The Nat'l Union Fire Ins. Co. court explained that the defendant co-insurer "could not have anticipated being haled into Texas court as a result of issuing the [insurance policy to the insured party]," and relied on the facts that the co-insurer did not negotiate the policy in Texas and that the policy was written in Swedish and governed by Swedish law. Id.

Nat'l Union Fire Ins. Co. contains similarities and differences to the present case. Ironshore argues that the "same logic applies" because Ironshore did no policy underwriting in Texas and the Insurance Policy is governed by New York law. (Doc. No. 12 at 15.) Those facts are not in dispute. Moreover, the Insurance Policy was developed and executed almost entirely out-of-state. It was procured by a surplus lines broker in Oklahoma. Ironshore underwrote it in Louisiana.
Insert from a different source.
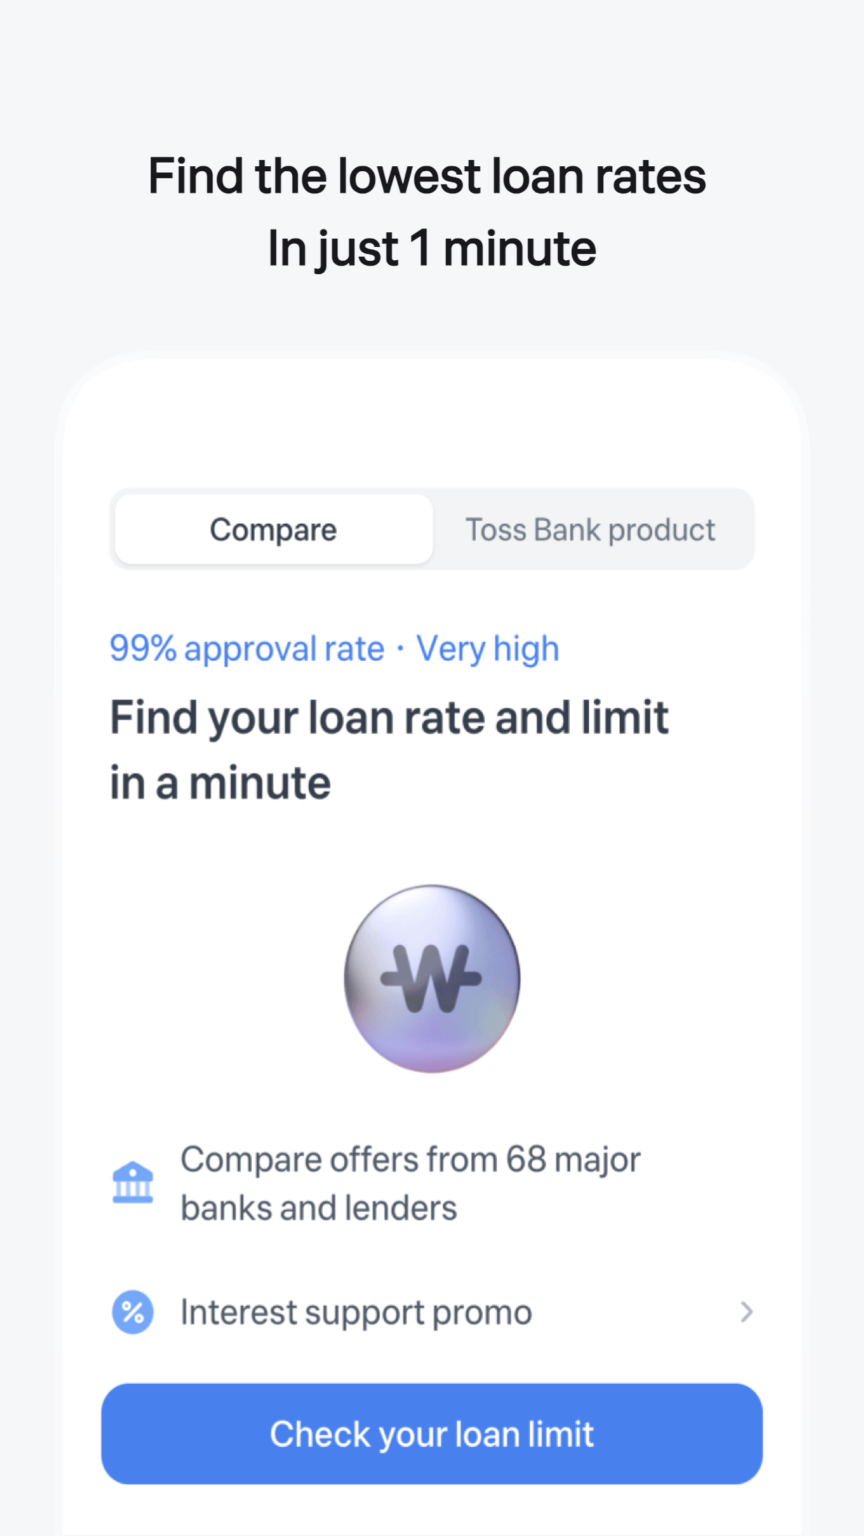Click the W symbol inside the coin

pos(432,975)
And Ironshore negotiated it in Oklahoma. (Id. at 14.) It also provides for dispute resolution in New York. (Id.) Therefore, under Nat'l Union Fire. Ins. Co., the mere existence of the Insurance Policy would not be enough for personal jurisdiction.

But the Insurance Policy is not the only relevant contract in this case. There is a second relevant contract: the MSA between Statoil and HESI. The MSA was a contract between two Texas residents and it is governed by Texas law. (Doc. No. 12, Exhibit B at 27, ¶ 14.1.) While Ironshore was not a party to the MSA, Ironshore claims that it can step into the shoes of one of its parties (Statoil); that subrogation claim is the entire reason for this lawsuit.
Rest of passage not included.